Donald Trump na spotkaniu z Polonią w USA obiecuje zniesienie wiz

Redakcja Redakcja Polityka Obserwuj notkę 41

Republikański kandydat na prezydenta USA Donald Trump spotkał się z przedstawicielami Polonii w USA. Zapewnił, że jeżeli wygra wybory, to natychmiast zajmie się sprawą zniesienia amerykańskich wiz dla Polaków.

Deklaracja taka padła na zamkniętym spotkaniu z udziałem przedstawicielami organizacji polonijnych, zanim Trump wygłosił przemówienie w siedzibie Kongresu Polonii Amerykańskiej w Chicago. Trump zabiega o głosy Polonii i Amerykanów polskiego pochodzenia.

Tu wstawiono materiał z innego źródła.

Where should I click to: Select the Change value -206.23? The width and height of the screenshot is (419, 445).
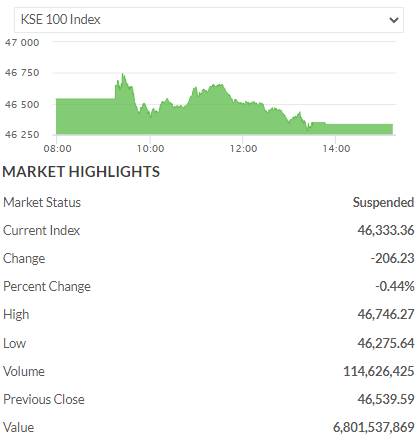point(393,258)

Trump obiecuje załatwienie wiz dla Polaków

- Powiedziałem mu, że sprawa ciągnie się od wielu lat i dopominanie się o to jest dla nas żenujące, ale od 2004 roku staramy się o zniesienie amerykańskich wiz dla Polaków. Usłyszałem od Trumpa, że jak zostanie prezydentem, to załatwi to. Odpowiedziałem: będziemy trzymać pana za słowo - relacjonował prezes KPA Frank Spula.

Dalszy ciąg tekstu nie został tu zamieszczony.